Yes, we will need people to take leadership roles. This tends to happen organically on -devel, although I don't see so much of it on -user yet. I had been hoping we'd see some power users (aside from bulia) emerge and start mentoring the others.
Actually, there have been a few notables emerge from the -user group. They've shown strong leadership in several projects related to documentation, establishment of an art community, and gaining us a pretty kick ass about screen. :-)
I think this release was unusually rough because of the longer development time.
Unfortunately part of the problem was that many people decided to wait for the "final" release before trying it out.
Which is a consequence of normal human psychology, I think. I'm not sure how to encourage users to "take the grenade" of the prereleases. Maybe encouraging a testing community, as such, could help.
This is also my take on it.
Over the past few months I've been writing a technical paper for the Pacific Northwest Software Quality Conference about the NFSv4 testing experiences, and as part of this I've been reading a lot of research papers about Open Source, testing, and community organization.
It's well known among professional, commercial software testers that a "tester" and a "user" have very different approaches and motivations. The user basically just wants to get their work done, and builds on an assumption that the software is problem-free; if not, they report it. A person with a testing mindset, on the other hand, goes in with the assumption that the software is a little puzzle to figure out. How can you break it?
Now, a commercial software company would probably note that the testers seem like the right way to do QA, so they focus exclusively on that type of testing. It's easy to control, can be planned out in detail, etc.
For Open Source, though, the "user testing" is the cheaper approach. It's particularly valuable in that it doesn't _need_ to be controlled, it just happens, and it scales directly with the size of the userbase.
However, I believe both of these approaches can work together in a complementary fashion, and compensate for each other's weaknesses.
With NFSv4, it's interesting because we have both the users (who randomly report problems as they're setting it up and using it), and folks that participate strictly in doing formalized testing, which we've taken to calling "synthetic testing".
I was presenting about this work to some users in the film industry and showed some graphs of how one tester had pushed NFS by creating one directory and putting as many files as possible into it. This was quite an effective way to scare out bugs, and as he went he kept running into limits that exposed unusual problems within the kernel that the developers had never known about, but were quick to explore and solve. By the time of the presentation they'd reached 1.6 million files per directory, and I remarked that the testers and developers still weren't happy with that number. One of the audience chuckled and said, "I think our usage may have millions of files, but certainly not in one directory! This is great that someone is testing it this way and solving all the bugs, because it's definitely not something we users would be worrying about for a long time."

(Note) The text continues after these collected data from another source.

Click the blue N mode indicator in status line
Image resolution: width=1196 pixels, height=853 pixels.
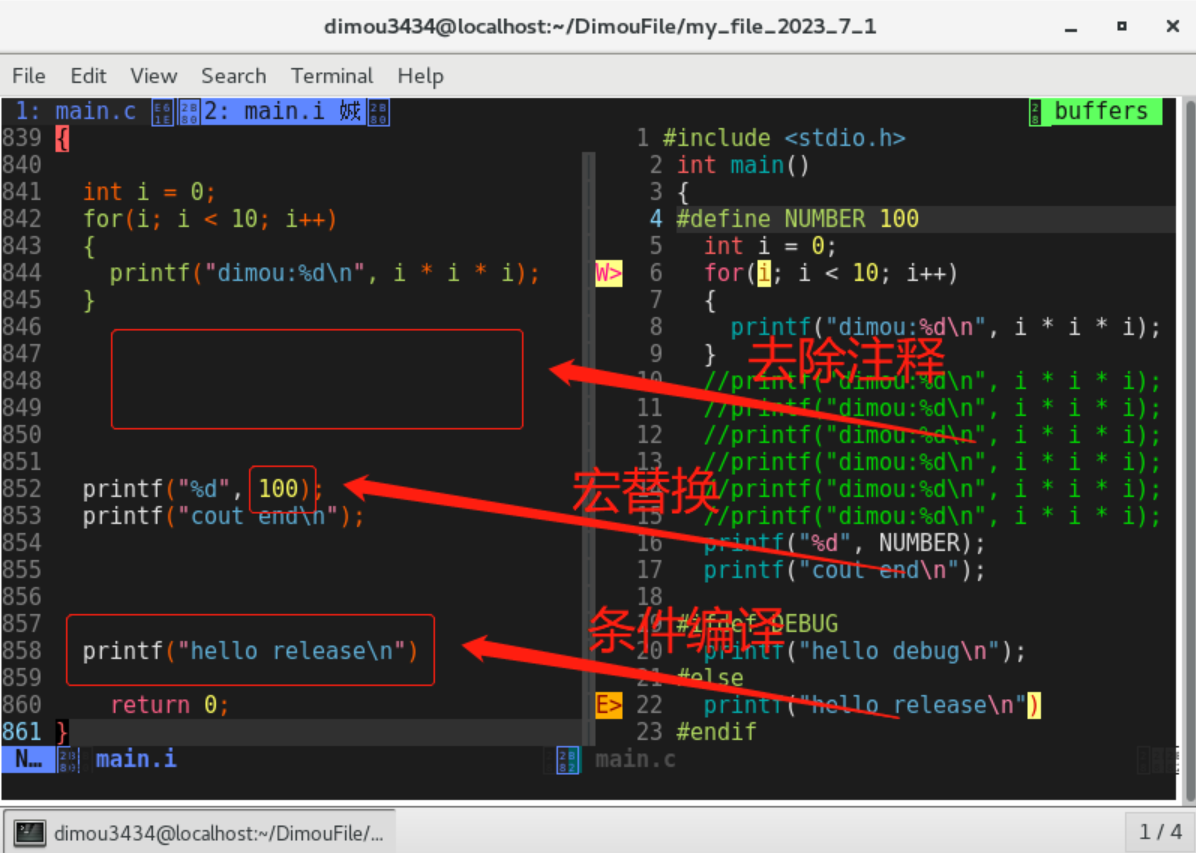click(x=27, y=759)
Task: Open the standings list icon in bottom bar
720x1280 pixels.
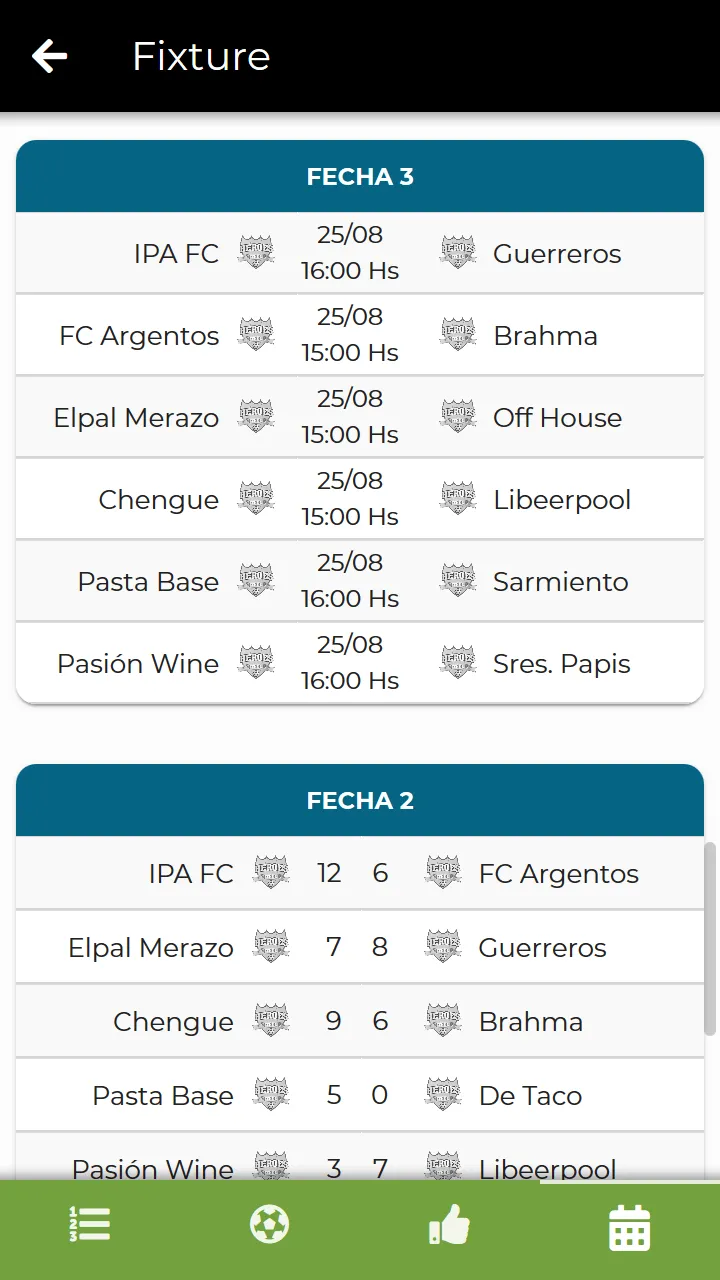Action: (90, 1224)
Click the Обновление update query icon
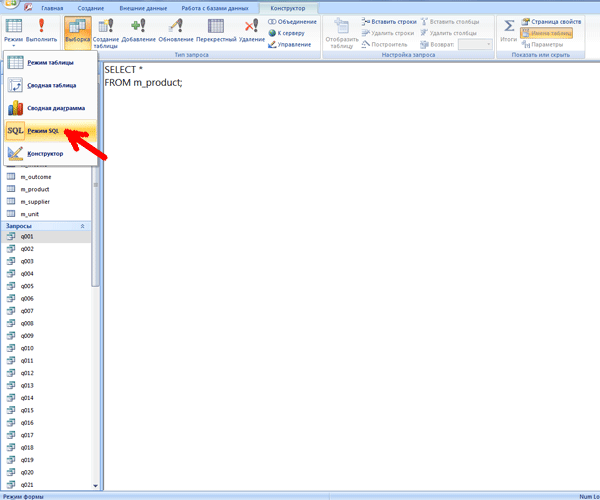This screenshot has height=500, width=600. tap(176, 29)
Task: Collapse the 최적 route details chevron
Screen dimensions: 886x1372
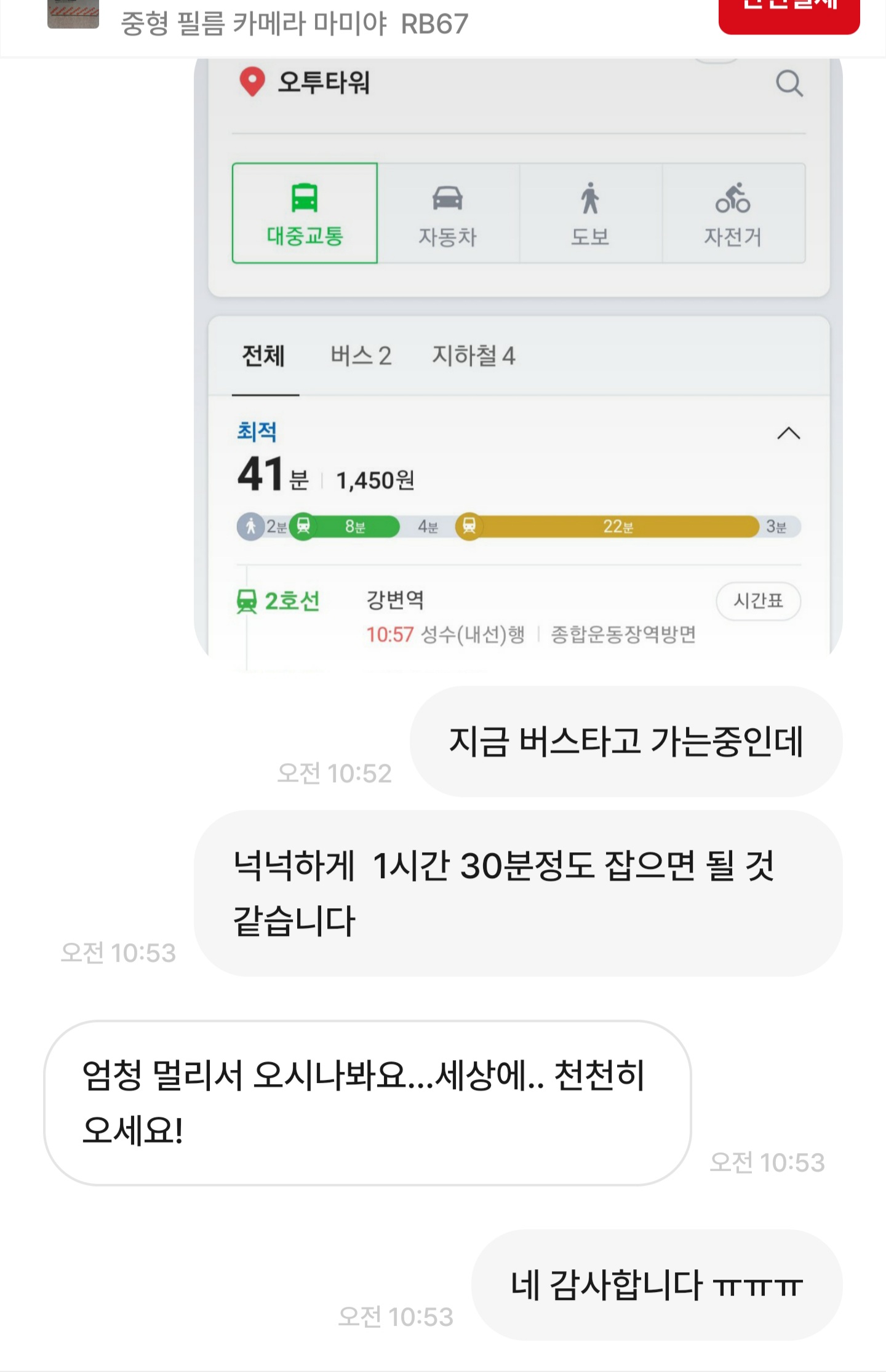Action: [788, 434]
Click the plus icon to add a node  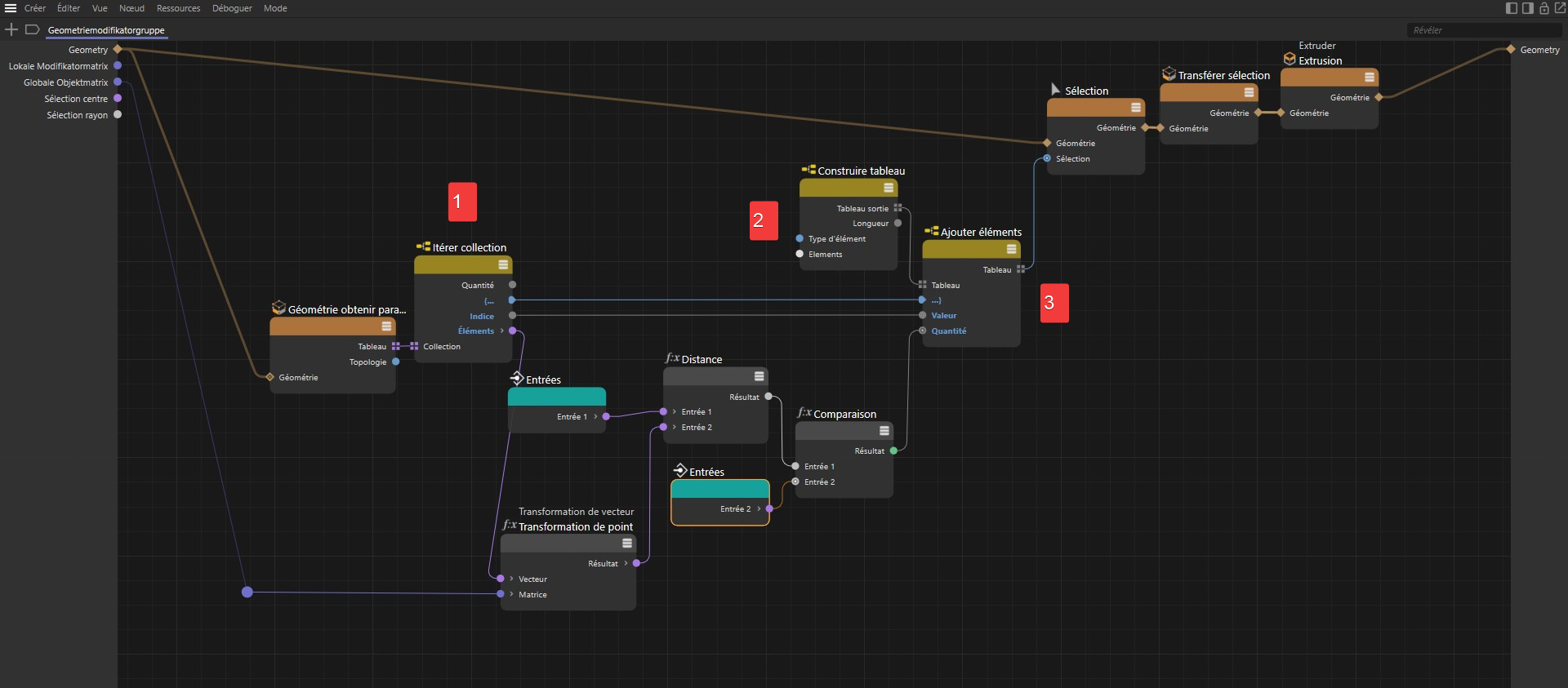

It's very interesting to read what other researchers have written about testing in open source projects, particularly because the things they point out doing are mostly things Inkscape already does: Nightly builds, a central bug tracker, a triaging process, an authority to declare when the release is ready, etc.
Research into synthetic testing coupled with standard open source user testing is scarcer and harder to find, however the evidence exists to show that while it can be difficult to do, it can really pay off big time.
Hearing Mozilla talk about this in specifics, and how they had a focused testing team, really showed how much that this sort of approach can have a huge impact on the quality of a multi-platform open source application.
That is so great...you know what would be great is a white-paper presenting a good practice approach to testing for open source projects...I think that would be very valuable to the open source world.
Maybe OSDL could sponsor that...it would rule :)
Jon
SF.Net email is Sponsored by the Better Software Conference & EXPO September 19-22, 2005 * San Francisco, CA * Development Lifecycle Practices Agile & Plan-Driven Development * Managing Projects & Teams * Testing & QA Security * Process Improvement & Measurement * http://www.sqe.com/bsce5sf _______________________________________________ Inkscape-devel mailing list Inkscape-devel@lists.sourceforge.net https://lists.sourceforge.net/lists/listinfo/inkscape-devel
On Fri, Aug 05, 2005 at 03:49:25PM +0100, Alan Horkan wrote:
Anyway, yesterday I heard a talk about how the Mozilla project similarly divides into sub-communities like we've done with -devel and -user, and
It is worth noting that Mozilla has problems and seems to have inherited a certain amount of Not Invented Here (NIH) from Netscape (I'll spare you the history lesson, start a new thread if you want me to explain). I also think they have had problems identifying their purpose and their target audience ever since the browser stopped being a way to sell Netscape servers.
Far as I can see Inkscape has clear goals of implementing the SVG standard and promoting open standards, as well as creating a fully featured drawing application. Inkscape is complicated by necessity but for that reason doubly committed to usability.
*Nod* Very true; on the other hand, of any project, Mozilla seems to have the least problem with creating too many mailing lists, so at least from that standpoint, I think they serve as a good model for us. ;-)
Also, from a testing perspective, Mozilla is a good model; after all they are the maintainers of both Bonzai and Tinderbox, and are engaged in development of various other tools including an automated crash reporter thingee.
I think Inkscape can stand to benefit from their lessons learned, and coupled with our own strengths I think we can even go beyond them in some ways. :-)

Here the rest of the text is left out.